Monday, August 29, 2011

Weathering the Storm

Dear Parishioners,

An interesting week just passed.  Maybe that is an understatement.  An earthquake, a hurricane . . . what’s next?  Forget that I even asked that question.

As I heard the information that was passed on to us regarding hurricane Irene, I wondered what I should do.  Certainly I prayed.  Lord, avert this storm . . . .  I listened to the governor’s messages and the recommendations (mandates) from state and local officials about evacuations.  I thought about the situation in which I was currently living:  one of the highest points in Somers Point, an apparently sturdy brick house (rectory), no old or dead trees nearby and, most important to me, a one-block proximity to a functioning hospital.

In the end, I made the decision to stay put.  The hurricane was supposed to be hundreds of miles long.  Where exactly would the safest place in southern New Jersey or the greater Delaware Valley be?  Can anyone except God really know the answer to that question?

No Masses were actually cancelled this weekend.  I resolved that if anyone showed up, we would have Mass for them.  The numbers attending were, for the most part, not large but various people came for each Mass.

Thank God the people in our area seemed to weather the storm fairly well.  There were power outages, some trees down, water in basements, and other minor damage—but all overwhelmingly survivable conditions.

At the time, I thought about the Scripture passage referring to the house built on solid rock:

Everyone who listens to these words of mine and acts on them will be like a wise man who built his house on rock.  The rain fell, the floods came, and the winds blew and buffeted the house.  But it did not collapse; it had been set solidly on rock.  (Mt. 7:  24-25)

The analogy was loud and clear.  A strong foundation is of utmost importance when facing earthquakes, storms, hurricanes and other acts of God.  But it is even more important for our life of faith.  Without a strong faith in God, the storms of life may, in fact, seem impossible or unbearable.  We could wind up desperate and crying out for help like Peter did when he found himself sinking in the water:   

But when (Peter) saw how [strong] the wind was he became frightened; and, beginning to sink, he cried out, “Lord, save me!”  Immediately Jesus stretched out his hand and caught him, and said to him, “O you of little faith, why did you doubt?”  (Mt. 14: 30-31)

I do not advocate taking risky chances or ever foolishly putting ourselves in harm’s way unnecessarily.  However, when those storms of life come and we are forced to face them—whether they are natural disasters, physical setbacks, sickness, death or any number of various spiritual trials—we can never go wrong seeking out the protection and assistance of the Lord Jesus. 

With Him we can weather any storm.

Fr. Ed Namiotka


Wednesday, August 24, 2011

An American Flag in a Catholic Church?

Dear Parishioners,
When I arrived at St. Joseph’s Parish this summer, I made the resolution to take things slowly, to implement any changes gradually and to do a lot of observing.
Sometimes, however, certain issues come my way and I am requested to make a decision as Pastor.
One such matter is the placement of the American (and Papal) flags in church.

## DATA SEGMENT
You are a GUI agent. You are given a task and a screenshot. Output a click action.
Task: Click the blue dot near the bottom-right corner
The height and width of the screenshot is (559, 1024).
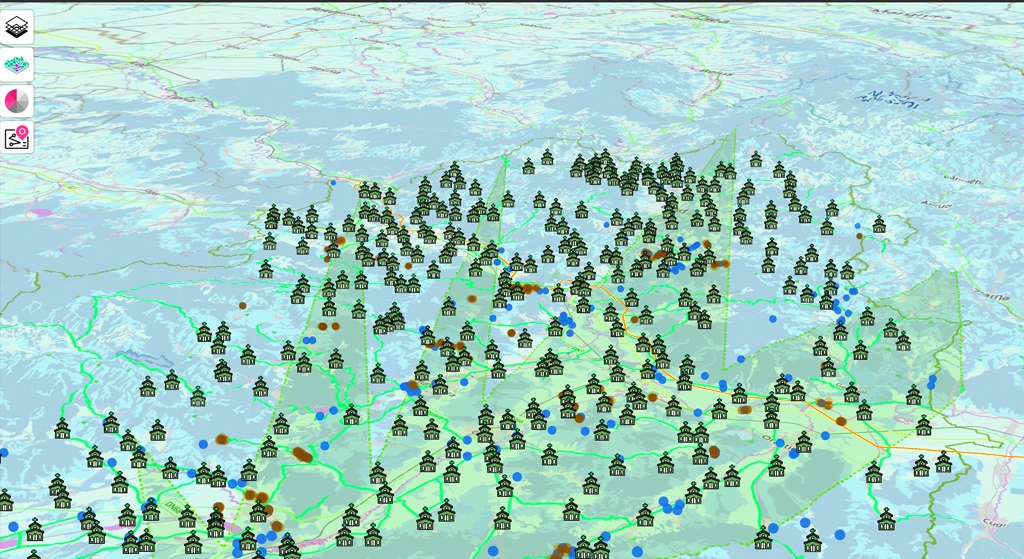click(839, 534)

## EXERCISE INSTRUCTIONS
1 > From the parish blog text, return the passage starting with "But when (Peter)" and going on through "a Catholic Church?".
2 > In the parish blog text, condense the paragraph beginning "As I heard the information" into a single shorter paragraph that keeps its main facts.
3 > Write what comes next in the parish blog text, beginning after its final sentence about the placement of the American and Papal flags in church.

## ANSWERS BY ITEM NUMBER
1 >
But when (Peter) saw how [strong] the wind was he became frightened; and, beginning to sink, he cried out, “Lord, save me!”  Immediately Jesus stretched out his hand and caught him, and said to him, “O you of little faith, why did you doubt?”  (Mt. 14: 30-31)

I do not advocate taking risky chances or ever foolishly putting ourselves in harm’s way unnecessarily.  However, when those storms of life come and we are forced to face them—whether they are natural disasters, physical setbacks, sickness, death or any number of various spiritual trials—we can never go wrong seeking out the protection and assistance of the Lord Jesus. 

With Him we can weather any storm.

Fr. Ed Namiotka


Wednesday, August 24, 2011

An American Flag in a Catholic Church?

2 > On hearing about hurricane Irene, the writer prayed for the storm to be averted and followed the governor's messages and the evacuation recommendations of state and local officials. The writer also weighed the current living situation: one of the highest points in Somers Point, an apparently sturdy brick rectory, no old or dead trees nearby and, most important, a functioning hospital one block away.

3 >
I began by praying about the situation.  Then I tried to find out the history of the matter within the parish.  Next, I referred to the United States Conference of Catholic Bishops (USCCB) web site.  This is what I found there:

Surprisingly to many, there are no regulations of any kind governing the display of flags in Roman Catholic Churches. Neither the Code of Canon law, nor the liturgical books of the Roman rite comment on this practice. As a result, the question of whether and how to display the American flag in a Catholic Church is left up to the judgment of the diocesan bishop, who in turn often delegates this to the discretion of the pastor.

The origin of the display of the American flag in many parishes in the United States appears have its origins in the offering of prayers for those who served during the Second World War (1941-1945). At that time, many bishops and pastors provided a book of remembrance near the American flag, requesting prayers for loved ones – especially those serving their country in the armed forces – as a way of keeping before the attention of the faithful the needs of military families. This practice has since been confirmed in many places during the Korean, Viet Nam and Iraqi conflicts.

The Bishops' Committee on the Liturgy has in the past encouraged pastors not to place the flag within the sanctuary itself, in order to reserve that space for the altar, the ambo, the presidential chair and the tabernacle. Instead, the suggestion has been made that the American flag be placed outside the sanctuary, or in the vestibule of the Church together with a book of prayer requests. It remains, however, for the diocesan bishop to determine regulations in this matter.

In essence, my solution at this time is to allow the placement of the flags outside of the sanctuary of the Church.  While I certainly love my country and consider myself patriotic, I am first and foremost Roman Catholic and a priest.  I believe what the Catholic Church believes and I try to teach what she believes as accurately as possible (given my finite, limited human mind!).
I hope that everyone realizes that I will try to respect all points of view, but in the end I often have to make the decision that I think is the best one for the good of the parish.
May God watch over us as we continue to seek out His divine wisdom.